High airfares to Latin America and within the region are also an issue for the tourism industry. “This boils down to a lack of competition between airlines in a number of countries,” says Ms Scobie. “If more airlines operated in the region, you would expect fares to come down.”
Experts also say that it is often cheaper for European travellers to visit Asia or Australia than Latin America, and this is a problem the region must address if it is to secure more foreign visitors in the long term.

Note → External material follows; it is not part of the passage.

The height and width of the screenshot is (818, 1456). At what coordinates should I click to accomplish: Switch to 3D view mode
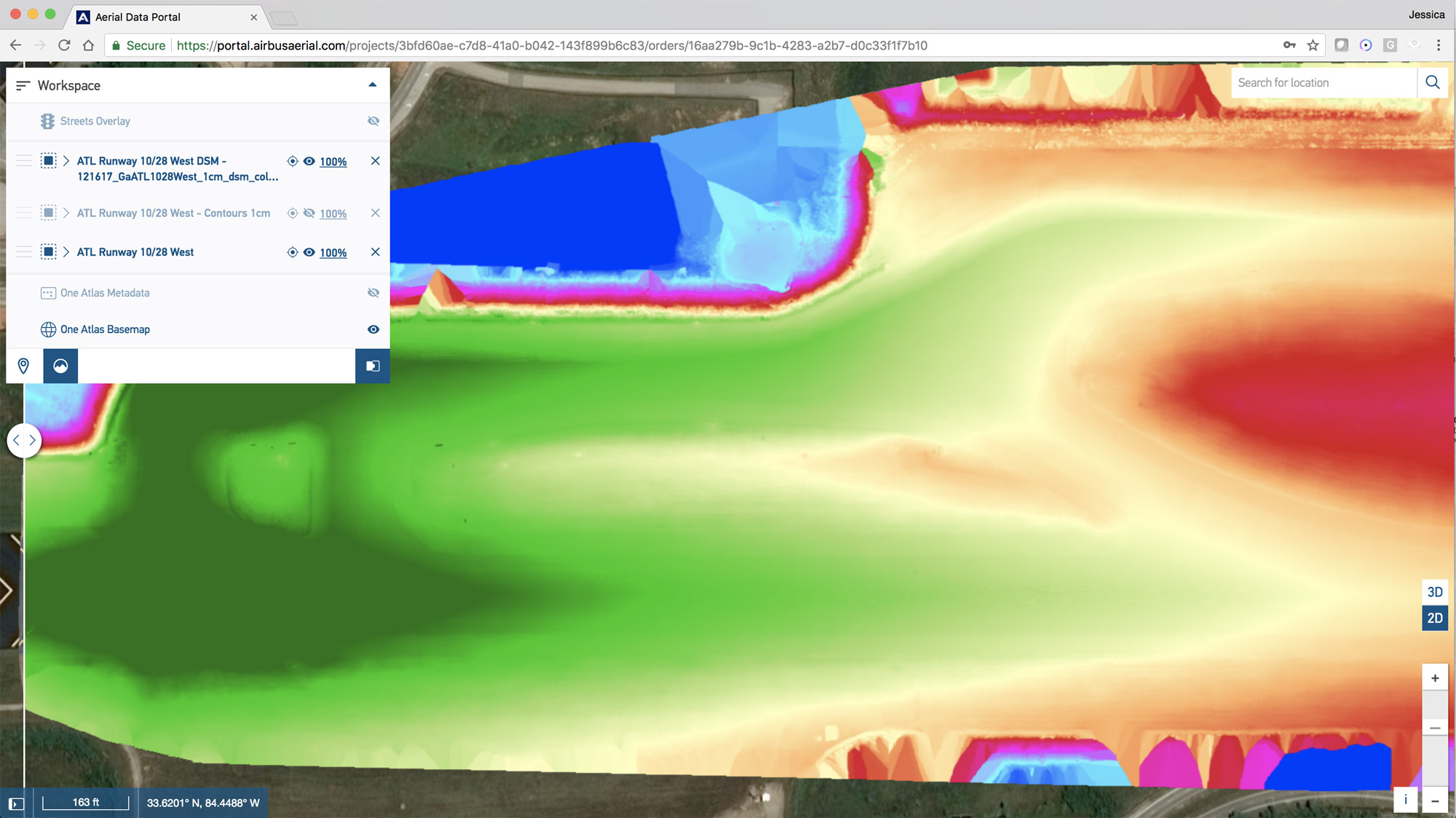[x=1435, y=591]
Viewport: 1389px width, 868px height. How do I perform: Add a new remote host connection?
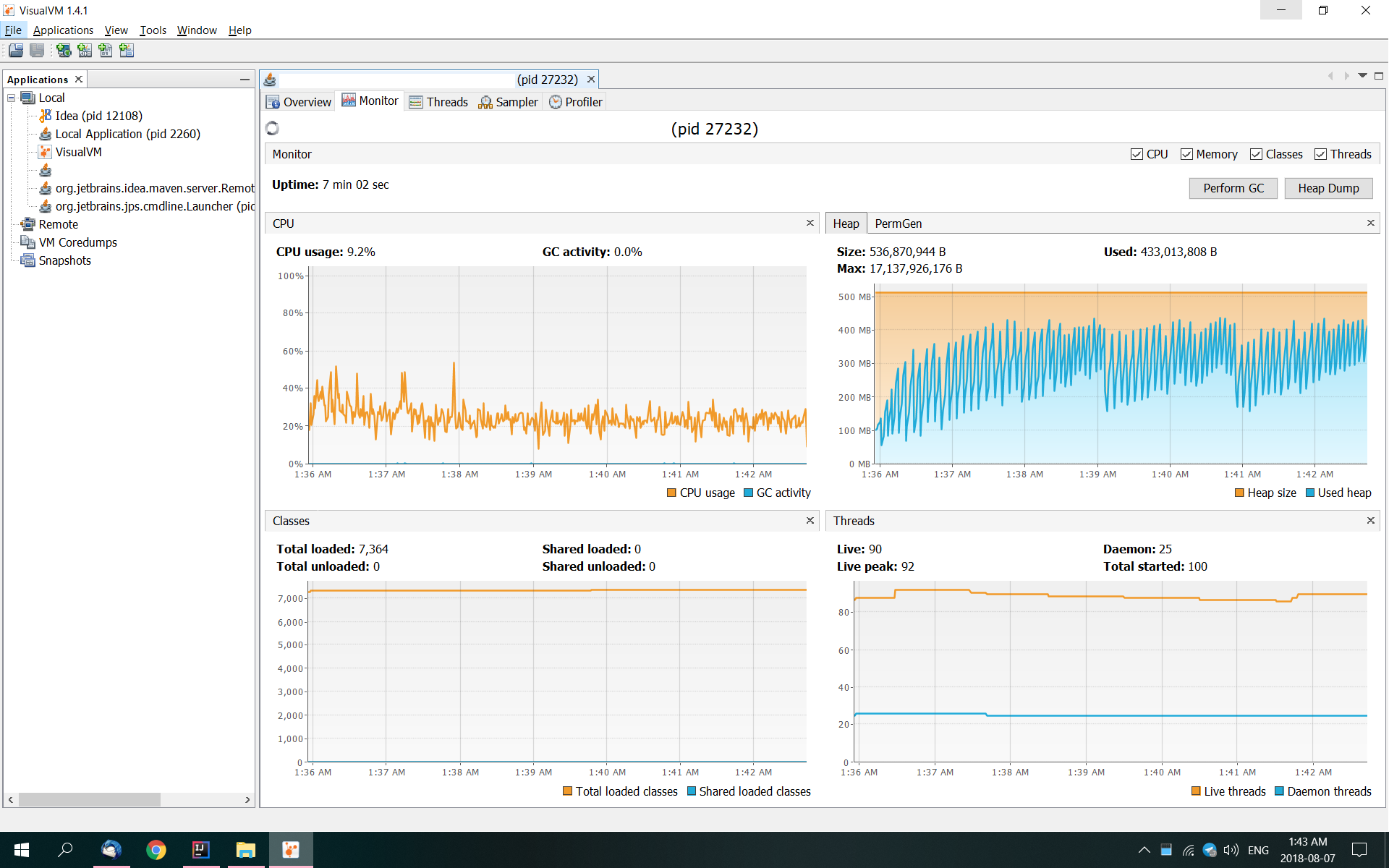click(x=64, y=50)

In response to this, Mr Stewart says his airline has made agreements with several local airlines so that for a small additional charge it is possible for a passenger to also take a domestic flight within a country.
El Salvador erupts
The tourism sector has grown rapidly in many Latin American countries during the past five years. For example, in 2015 El Salvador attracted 1.9 million foreign tourists, compared with 1.4 million in 2009. The sector provides 150,000 jobs in the country, which has a population of 6.4 million people and a GDP of $26.6bn, according to the IMF. El Salvador has 3700 companies that operate in the tourism industry, a figure that is increasing by an average of 13% a year.
“For us, tourism is a strategic sector,” says José Napoleón Duarte, El Salvador’s minister of tourism. “One of the most important projects is the tourism development of the coastal zone. The international airport is being modernised and the government is investing in infrastructure to improve connectivity within the country.”

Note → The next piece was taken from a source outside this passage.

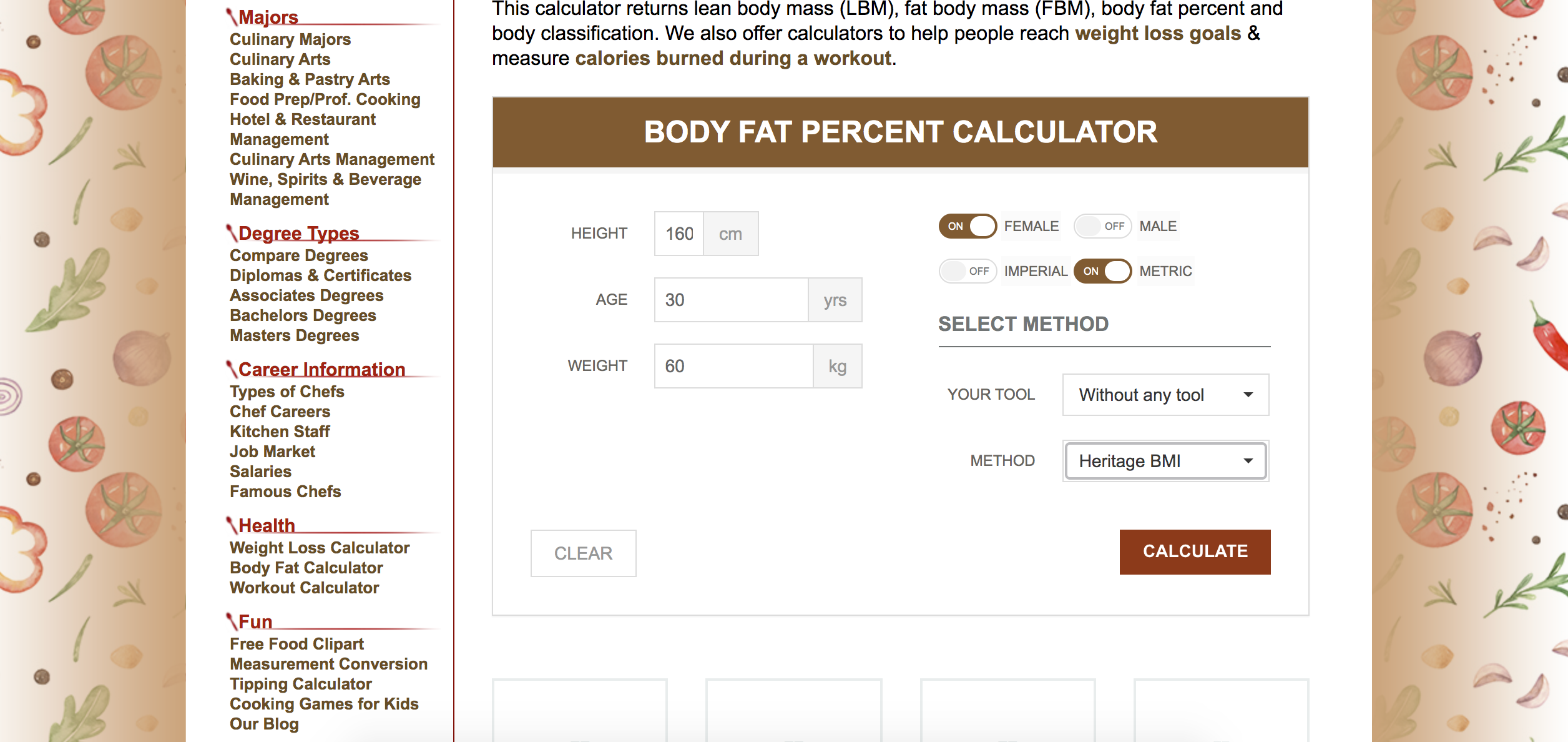
Task: Open the Majors section heading
Action: pyautogui.click(x=268, y=17)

The government is actively promoting tourism to the 2730-hectare Cerro Verde national park, which is centred around a 2030-metre-high extinct volcano. It is also developing a 45-hectare hotel close to the volcano.
Bolivia is another country that is pushing its tourism industry. It has 3.5% of the world’s total rainforest and is home to seven Unesco World Heritage Sites, including the cities of Potosi and Sucre and the Noel Kempff Mercado National Park. Salar de Uyuni, located in the south-west of the country, is the world's largest salt flat at 10,582 square kilometres. Several of the hotels located there are made from salt blocks.

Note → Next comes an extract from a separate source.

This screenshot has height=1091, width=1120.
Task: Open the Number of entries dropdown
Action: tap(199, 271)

The government is backing a 9000-kilometre railway, known as the Bi-Oceanic Railway, to connect the Pacific and Atlantic oceans and pass through Peru and Brazil, as well as Bolivia. Currently, German and Swiss companies are undertaking the project’s feasibility studies.
The number of foreign tourists visiting the country is growing at 8.5% a year, according to the country’s Ministry of Tourism. It now receives about 1.1 million foreign tourists a year. Bolivia is also home to three Ibis hotels and one each from Hilton, Marriott and Radisson.
“The country has a strong rule of law and offers foreign investors in the tourism sector legal certainty,” says Joaquín Rodas Dorado, Bolivia’s deputy minister of culture and tourism. “The government has developed 9000 kilometres of new roads and Bolivia now has strong infrastructure links with all the countries that surround it.”
Venezuela – with its 43 national parks and 36 national monuments – would also like to see a big uptick in foreign investment in its tourism sector (95% of the country’s exports are oil related and the economy has been rocked by the sharp fall in the international price of oil).
One of the country’s main attractions is Angel Falls, the world’s highest waterfall at 979 metres. It forms part of the 30,000-square-kilometre Canaima National Park, which is famous for its stunning table-top mountains, known as tepuis.
“We are very keen to attract foreign investors to the tourism sector,” says Alí Padrón, Venezuela’s deputy minister of tourism. “The country already has 143,000 hotel rooms and an additional 60,000 rooms are being built with the ministry’s help.”